Mère de deux enfants,
élue députée, puis sénatrice, et enfin candidate aux
élections présidentielles dans son pays la Colombie, Ingrid
Betancourt est retenue en otage depuis le 23 février 2002 par les
FARCs, une des guérillas
colombiennes.
Le courage et l’obstination dont elle
a fait preuve dans sa lutte contre la corruption et le traffic de
drogues dans son pays lui ont valu une renommée internationale et
ont suscité une grande admiration.
Fille
d’un ancien Ministre de l’Éducation et d’une
ancienne sénatrice, elle a vécu la majeure partie de son enfance à
l’étranger et surtout en France (son père y était alors
ambassadeur de Colombie à l’UNESCO), où elle a fait Sciences
Po.
En 1989,
alors qu’elle vivait une vie tranquille de mère de famille,
elle décide soudain de tout laisser tomber pour rentrer dans son
pays et agir : sa mère a vu mourir sous ses yeux Luis Carlos Galán,
candidat à la Présidence en 1989, qui incarnait l’espoir
d’un changement radical en appuyant le traité
d’extradition des narco-trafiquants vers les
États-Unis.
Son pays,
la Colombie, est au bord du gouffre, saigné par des années de
guerre.
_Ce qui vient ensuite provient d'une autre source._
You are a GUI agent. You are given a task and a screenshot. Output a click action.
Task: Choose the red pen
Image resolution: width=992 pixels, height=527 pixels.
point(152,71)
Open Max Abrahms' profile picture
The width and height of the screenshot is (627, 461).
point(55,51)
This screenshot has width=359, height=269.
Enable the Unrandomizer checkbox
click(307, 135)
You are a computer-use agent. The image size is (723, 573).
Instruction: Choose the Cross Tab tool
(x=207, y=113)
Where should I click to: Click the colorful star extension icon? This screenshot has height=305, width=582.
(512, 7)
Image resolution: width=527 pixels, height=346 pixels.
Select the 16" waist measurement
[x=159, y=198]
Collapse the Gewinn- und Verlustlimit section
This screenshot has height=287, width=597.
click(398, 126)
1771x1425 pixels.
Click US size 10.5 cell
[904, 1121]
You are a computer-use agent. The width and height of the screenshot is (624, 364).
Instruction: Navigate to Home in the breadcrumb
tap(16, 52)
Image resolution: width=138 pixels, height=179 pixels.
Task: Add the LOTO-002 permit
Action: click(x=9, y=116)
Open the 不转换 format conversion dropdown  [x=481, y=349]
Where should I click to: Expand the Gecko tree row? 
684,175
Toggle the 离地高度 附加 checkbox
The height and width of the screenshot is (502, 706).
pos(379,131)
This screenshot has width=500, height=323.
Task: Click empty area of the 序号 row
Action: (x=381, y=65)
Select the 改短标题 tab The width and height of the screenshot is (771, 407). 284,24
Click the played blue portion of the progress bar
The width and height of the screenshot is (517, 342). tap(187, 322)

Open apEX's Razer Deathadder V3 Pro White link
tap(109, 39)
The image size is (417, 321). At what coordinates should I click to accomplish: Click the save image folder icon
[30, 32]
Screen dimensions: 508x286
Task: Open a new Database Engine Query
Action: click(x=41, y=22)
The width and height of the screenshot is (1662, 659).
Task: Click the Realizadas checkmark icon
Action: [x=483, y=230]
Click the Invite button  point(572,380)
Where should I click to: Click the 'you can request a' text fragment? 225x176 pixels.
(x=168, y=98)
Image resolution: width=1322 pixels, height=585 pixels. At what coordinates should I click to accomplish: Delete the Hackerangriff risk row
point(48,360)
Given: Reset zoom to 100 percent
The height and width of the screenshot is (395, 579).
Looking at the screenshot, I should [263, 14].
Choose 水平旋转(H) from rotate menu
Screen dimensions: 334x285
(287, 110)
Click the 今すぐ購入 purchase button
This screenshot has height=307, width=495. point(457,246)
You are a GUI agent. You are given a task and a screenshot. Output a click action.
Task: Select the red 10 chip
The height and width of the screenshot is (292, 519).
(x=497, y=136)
Pris entre la guérilla marxiste, les paramilitaires, les
cartels de la drogue et les politiciens impuissants ou corrompus,
peu de gens osent se lever pour offrir une autre vision au peuple
Colombien. Ingrid Betancourt decide de le faire. Elle met de côté
sa vie tranquille de mère de famille expatriée pour revenir dans
son pays et se battre pour en changer
l’avenir.
Elle
travaille à l’élection de sa mère au Sénat, puis entre au
Ministère des Finances. Après quelques années, frustrée du peu de
résultats obtenus, elle décide de se lancer en politique avec son
amie Clara Rojas. Elle est élue députée. Elle n’a de cesse de
dénoncer la corruption des politiques et, en particulier, celle
d’Ernesto Samper qu’elle a pourtant soutenu, tièdement,
lors de la campagne présidentielle de 94.
Elle
condamne la corruption, la violence, se bat pour le développement
régional, pour les plus démunis. Elle est menacée de mort à
plusieurs reprises, échappe à un attentat. Elle est obligée
d’expatrier ses enfants. Elle est régulièrement prise à
partie par les journaux, les accusations les plus odieuses sont
portées contre elles par ses pairs et relayées par des journalistes
peu scrupuleux. Elle doit défendre plusieurs fois son honneur en
public et en sort toujours blanchie.
Elle est
d’abord élue députée en 1994, puis sénatrice en 1998. En
1998, elle fonde son propre parti, "Oxygène", et se présente au
Sénat. Elle est la candidate qui, contre toute attente, remporte le
plus grand nombre de voix au niveau national.
Elle est
bientôt convaincue que la seule façon de changer le système est de
se faire élire à la présidence en mai 2002. Elle démissionne donc
de son poste de sénateur fin 2001, non sans lancer un retentissant
"Lorsque je serai Présidente, je vous démissionnerai tous!" avant
de quitter l’hémicycle.
Le 23
février, tout au début de la campagne électorale, Ingrid et sa
directrice de campagne, Clara Rojas, sont enlevées par les FARC (Forces Armées
Révolutionnaires de Colombie) sur la route de San
Vincente...
Clara Rojas a été libérée le 10
février 2008 ainsi que Consuelo de Perdomo.